Most of all, what shall we say about millions of ordinary people, who defied the beast and paid dearly? There is Vladimir Okhotin, a Russian Baptist, who only wanted to teach church choirs how to sing, and who was put into prison for more than two years above stinking factory fumes, which nearly ruined his beautiful baritone voice. But while there he sang while he worked the songs of the faith, and other men came to him for prayer and counsel and demanded that the authorities allow him to sing and counsel.
There are the young Christian men in Uganda, who were put to death because they refused to be the homosexual lovers of powerful men in the government of President Idi Amin. There are the believers of southern Sudan, whose wives and children have been kidnapped into forced slavery by Muslims in the north. There are millions of Chinese and Vietnamese who worship and pray and suffer and receive theological education in hiding but very little international attention or help.

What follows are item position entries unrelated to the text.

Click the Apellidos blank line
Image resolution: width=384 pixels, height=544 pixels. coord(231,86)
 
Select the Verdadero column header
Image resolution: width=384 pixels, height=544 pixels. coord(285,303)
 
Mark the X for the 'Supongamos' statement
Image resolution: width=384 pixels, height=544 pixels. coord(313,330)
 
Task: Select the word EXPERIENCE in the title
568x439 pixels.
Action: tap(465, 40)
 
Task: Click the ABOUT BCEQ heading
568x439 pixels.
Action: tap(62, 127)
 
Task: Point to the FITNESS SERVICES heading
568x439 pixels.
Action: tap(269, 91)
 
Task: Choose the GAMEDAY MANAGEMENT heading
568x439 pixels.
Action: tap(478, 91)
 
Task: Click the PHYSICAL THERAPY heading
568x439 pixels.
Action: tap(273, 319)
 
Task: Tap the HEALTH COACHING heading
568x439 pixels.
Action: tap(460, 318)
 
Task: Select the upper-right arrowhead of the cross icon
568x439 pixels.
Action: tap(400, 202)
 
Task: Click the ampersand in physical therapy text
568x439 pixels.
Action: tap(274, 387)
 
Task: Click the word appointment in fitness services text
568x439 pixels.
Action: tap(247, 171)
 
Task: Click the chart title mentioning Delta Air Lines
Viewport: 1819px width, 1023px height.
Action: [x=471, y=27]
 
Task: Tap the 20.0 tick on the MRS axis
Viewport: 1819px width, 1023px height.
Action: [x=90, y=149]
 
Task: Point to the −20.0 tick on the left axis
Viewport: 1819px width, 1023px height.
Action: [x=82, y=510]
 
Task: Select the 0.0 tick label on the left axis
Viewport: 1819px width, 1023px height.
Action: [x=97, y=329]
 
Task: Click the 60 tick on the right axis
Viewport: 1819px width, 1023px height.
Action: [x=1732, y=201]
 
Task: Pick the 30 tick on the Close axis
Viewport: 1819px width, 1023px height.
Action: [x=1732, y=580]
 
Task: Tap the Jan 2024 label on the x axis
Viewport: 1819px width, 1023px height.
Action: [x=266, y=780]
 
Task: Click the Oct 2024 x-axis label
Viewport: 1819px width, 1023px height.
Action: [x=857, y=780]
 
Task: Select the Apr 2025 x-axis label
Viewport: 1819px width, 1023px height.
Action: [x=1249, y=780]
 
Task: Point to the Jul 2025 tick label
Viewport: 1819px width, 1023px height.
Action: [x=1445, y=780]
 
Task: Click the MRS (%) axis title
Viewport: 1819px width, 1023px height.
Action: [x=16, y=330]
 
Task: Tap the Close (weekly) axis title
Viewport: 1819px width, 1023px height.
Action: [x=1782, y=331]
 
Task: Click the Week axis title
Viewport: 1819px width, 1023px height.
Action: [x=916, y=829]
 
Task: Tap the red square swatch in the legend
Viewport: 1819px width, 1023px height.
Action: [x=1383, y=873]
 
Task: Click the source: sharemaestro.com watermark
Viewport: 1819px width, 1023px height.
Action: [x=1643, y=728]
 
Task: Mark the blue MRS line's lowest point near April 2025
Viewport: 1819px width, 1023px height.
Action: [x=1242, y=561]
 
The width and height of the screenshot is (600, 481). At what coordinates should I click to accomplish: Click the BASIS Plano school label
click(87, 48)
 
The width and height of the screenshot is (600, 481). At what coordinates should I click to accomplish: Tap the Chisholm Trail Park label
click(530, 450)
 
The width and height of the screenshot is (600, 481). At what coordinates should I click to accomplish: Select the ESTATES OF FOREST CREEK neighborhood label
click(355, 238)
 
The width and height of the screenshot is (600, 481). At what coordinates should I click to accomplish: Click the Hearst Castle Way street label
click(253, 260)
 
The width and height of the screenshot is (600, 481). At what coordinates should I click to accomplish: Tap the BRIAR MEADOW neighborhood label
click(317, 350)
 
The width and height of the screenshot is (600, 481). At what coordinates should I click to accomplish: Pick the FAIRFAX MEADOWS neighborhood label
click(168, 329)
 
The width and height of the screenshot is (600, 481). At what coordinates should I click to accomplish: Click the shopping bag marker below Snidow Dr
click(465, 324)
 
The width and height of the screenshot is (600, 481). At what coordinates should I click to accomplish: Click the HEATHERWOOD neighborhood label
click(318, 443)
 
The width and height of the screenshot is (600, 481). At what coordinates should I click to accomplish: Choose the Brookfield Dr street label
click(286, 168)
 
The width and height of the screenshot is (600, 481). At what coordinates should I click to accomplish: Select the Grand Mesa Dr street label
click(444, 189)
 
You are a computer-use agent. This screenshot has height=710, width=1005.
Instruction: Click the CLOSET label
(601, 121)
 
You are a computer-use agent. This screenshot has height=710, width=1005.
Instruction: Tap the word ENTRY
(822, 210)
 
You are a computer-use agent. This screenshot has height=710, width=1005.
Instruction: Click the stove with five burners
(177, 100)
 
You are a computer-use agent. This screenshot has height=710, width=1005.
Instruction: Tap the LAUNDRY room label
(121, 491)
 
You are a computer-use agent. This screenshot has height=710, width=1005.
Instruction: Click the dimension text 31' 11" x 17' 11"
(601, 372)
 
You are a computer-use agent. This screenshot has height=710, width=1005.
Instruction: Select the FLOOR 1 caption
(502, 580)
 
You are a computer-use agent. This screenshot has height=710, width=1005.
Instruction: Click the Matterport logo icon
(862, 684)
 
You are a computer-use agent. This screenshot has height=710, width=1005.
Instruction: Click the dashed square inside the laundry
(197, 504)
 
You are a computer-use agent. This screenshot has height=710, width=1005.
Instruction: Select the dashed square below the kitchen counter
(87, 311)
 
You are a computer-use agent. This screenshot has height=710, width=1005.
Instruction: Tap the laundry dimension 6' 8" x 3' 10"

But I ask you again: Where is Hitler? Where is Stalin? Where is Idi Amin? All the great tyrants of the 20th century are, in every sense of the word, history. The regimes they founded are history, but before they passed away more than 100,000,000 people died under those regimes just in Europe. And now rumors of change are heard in those that remain, especially China, Vietnam, and Cuba. And in the congregations of Jesus for those who have ears to hear and eyes to see there is a perdurable hope and inheritance that can never perish, spoil or fade (1 Peter 1:5).
In the language of the Book of Revelation the Church overcame the beast by the blood of the Lamb. As the Lord told the truth about Himself before the authorities even though it cost Him His life, His followers in the 20th century have told the truth about Him, even though it cost them dearly too. The Resurrection vindicated the Lord; the passing of the great tyrants and the spread of the Church has vindicated the martyrs. Great hope gripped hearts and held them through the darkness. The real flowering of the suffering will come to fruition in the next 100 years.